Mengenal Apa Itu Pengadaan Barang/Jasa
Pada Pasal 1 butir 1 Perpres No. 46 Tahun 2025 Tentang Perubahan Kedua Atas Perpres No 16 Tahun 2018 Tentang Pengadaan Barang/Jasa Pemerintah mengatur:
“Pengadaan Barang/Jasa Pemerintah yang selanjutnya disebut Pengadaan Barang/Jasa adalah kegiatan Pengadaan Barang/Jasa oleh Kementerian/Lembaga/Perangkat Daerah/Institusi Lainnya/Pemerintah Desa yang dibiayai oleh APBN/APBD/APB Desa yang prosesnya sejak identifikasi kebutuhan sampai dengan serah terima hasil pekerjaan.”
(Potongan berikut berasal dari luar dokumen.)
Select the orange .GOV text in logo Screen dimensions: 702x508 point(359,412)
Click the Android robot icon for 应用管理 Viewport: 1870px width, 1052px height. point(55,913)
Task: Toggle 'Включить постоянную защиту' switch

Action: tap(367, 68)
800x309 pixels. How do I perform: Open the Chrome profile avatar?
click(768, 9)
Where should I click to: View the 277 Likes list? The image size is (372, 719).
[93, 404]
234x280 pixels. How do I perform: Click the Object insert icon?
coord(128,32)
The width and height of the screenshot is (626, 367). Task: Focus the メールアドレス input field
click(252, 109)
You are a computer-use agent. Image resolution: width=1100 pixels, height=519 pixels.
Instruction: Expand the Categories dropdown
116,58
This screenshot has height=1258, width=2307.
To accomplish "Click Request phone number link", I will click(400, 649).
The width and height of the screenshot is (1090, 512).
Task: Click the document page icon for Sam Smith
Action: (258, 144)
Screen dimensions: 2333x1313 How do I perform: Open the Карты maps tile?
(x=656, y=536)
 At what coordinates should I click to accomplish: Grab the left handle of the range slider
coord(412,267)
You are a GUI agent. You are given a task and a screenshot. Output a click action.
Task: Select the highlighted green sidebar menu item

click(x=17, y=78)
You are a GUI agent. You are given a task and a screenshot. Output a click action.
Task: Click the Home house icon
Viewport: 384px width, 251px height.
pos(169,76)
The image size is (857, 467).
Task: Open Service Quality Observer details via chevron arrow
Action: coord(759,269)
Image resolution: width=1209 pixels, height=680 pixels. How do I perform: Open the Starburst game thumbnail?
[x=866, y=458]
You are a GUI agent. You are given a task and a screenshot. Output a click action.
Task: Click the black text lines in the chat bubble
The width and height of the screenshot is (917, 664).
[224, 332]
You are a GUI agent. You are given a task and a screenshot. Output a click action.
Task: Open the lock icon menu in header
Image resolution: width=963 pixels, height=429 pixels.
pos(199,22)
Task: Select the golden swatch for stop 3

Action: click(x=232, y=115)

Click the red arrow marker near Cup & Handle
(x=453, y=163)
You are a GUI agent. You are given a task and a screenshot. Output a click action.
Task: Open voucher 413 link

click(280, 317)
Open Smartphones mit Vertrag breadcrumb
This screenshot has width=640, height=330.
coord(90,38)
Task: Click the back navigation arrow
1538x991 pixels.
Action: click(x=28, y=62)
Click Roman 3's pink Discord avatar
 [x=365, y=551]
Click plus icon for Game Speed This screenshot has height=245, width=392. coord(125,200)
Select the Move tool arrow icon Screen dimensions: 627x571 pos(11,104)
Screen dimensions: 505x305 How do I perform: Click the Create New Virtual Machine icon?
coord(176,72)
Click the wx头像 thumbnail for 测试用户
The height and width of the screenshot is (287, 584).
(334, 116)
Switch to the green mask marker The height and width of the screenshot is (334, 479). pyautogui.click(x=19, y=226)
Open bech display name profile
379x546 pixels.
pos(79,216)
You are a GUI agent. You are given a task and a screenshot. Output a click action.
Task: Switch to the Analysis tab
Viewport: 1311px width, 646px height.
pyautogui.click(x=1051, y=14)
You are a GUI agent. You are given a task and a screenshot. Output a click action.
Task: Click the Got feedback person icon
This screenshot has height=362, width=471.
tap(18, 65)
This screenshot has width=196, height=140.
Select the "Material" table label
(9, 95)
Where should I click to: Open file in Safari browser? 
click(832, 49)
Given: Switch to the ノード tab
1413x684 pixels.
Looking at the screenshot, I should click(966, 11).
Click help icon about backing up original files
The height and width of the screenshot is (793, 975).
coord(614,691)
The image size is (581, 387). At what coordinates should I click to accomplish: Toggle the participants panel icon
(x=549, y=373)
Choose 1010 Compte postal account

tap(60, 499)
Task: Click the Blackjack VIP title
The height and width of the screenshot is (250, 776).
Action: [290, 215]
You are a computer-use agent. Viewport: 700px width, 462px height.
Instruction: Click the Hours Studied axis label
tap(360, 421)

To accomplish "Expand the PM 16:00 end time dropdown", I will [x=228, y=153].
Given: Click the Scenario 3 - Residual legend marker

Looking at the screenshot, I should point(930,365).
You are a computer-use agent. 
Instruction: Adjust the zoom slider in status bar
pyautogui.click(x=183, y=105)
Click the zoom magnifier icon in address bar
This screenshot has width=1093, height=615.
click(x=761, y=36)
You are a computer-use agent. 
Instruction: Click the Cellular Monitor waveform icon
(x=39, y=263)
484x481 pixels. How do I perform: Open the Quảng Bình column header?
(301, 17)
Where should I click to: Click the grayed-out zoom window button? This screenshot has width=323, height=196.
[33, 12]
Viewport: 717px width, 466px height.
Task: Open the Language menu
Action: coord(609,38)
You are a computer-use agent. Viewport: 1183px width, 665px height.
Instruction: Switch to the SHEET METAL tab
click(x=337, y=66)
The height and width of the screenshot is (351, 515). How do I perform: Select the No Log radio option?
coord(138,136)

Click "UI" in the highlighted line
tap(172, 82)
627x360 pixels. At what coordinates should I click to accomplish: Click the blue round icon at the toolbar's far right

Unsur Pejabat publik yang melaksanakan proses pengadaan barang/jasa yaitu : Pengguna Anggaran (PA), Kuasa Pengguna Anggaran (KPA), Pejabat Pembuat Komitmen (PKK), Unit Kerja Pengadaan Barang/Jasa (UKPBJ), Pejabat Pengadaan, Panitia Penerima Hasil Pekerjaan (PPHP) dan tentunya adanya unsur Penyedia barang dan jasa.
Hakikat Awal Pengadaan Barang / Jasa Adalah Hubungan Kontraktual
Hubungan antara pemerintah dan penyedia barang/jasa dalam pengadaan barang/jasa sejatinya merupakan sebuah hubungan kontraktual, karena didasarkan pada perjanjian hukum yang dituangkan dalam bentuk dokumen kontrak. Setelah proses pemilihan penyedia selesai, pemerintah melalui Pejabat Pembuat Komitmen (PPK) menandatangani kontrak pengadaan dengan penyedia dan Kontrak ini bersifat mengikat secara hukum (azas Pacta sunt servanda) yang memuat Syarat Umum Kontrak (SUK), Syarat Khusus Kontrak (SKK), Spesifikasi Teknis, dan Daftar Kuantitas dan Harga. Kedua belah pihak (pemerintah dan penyedia) memiliki hak dan kewajiban yang harus dipenuhi, sesuai dengan ketentuan hukum yang berlaku sehingga kedua belah pihak dapat dikenai sanksi hukum apabila tidak memenuhi isi kontrak, termasuk sanksi administratif, denda, atau bahkan pemutusan kontrak.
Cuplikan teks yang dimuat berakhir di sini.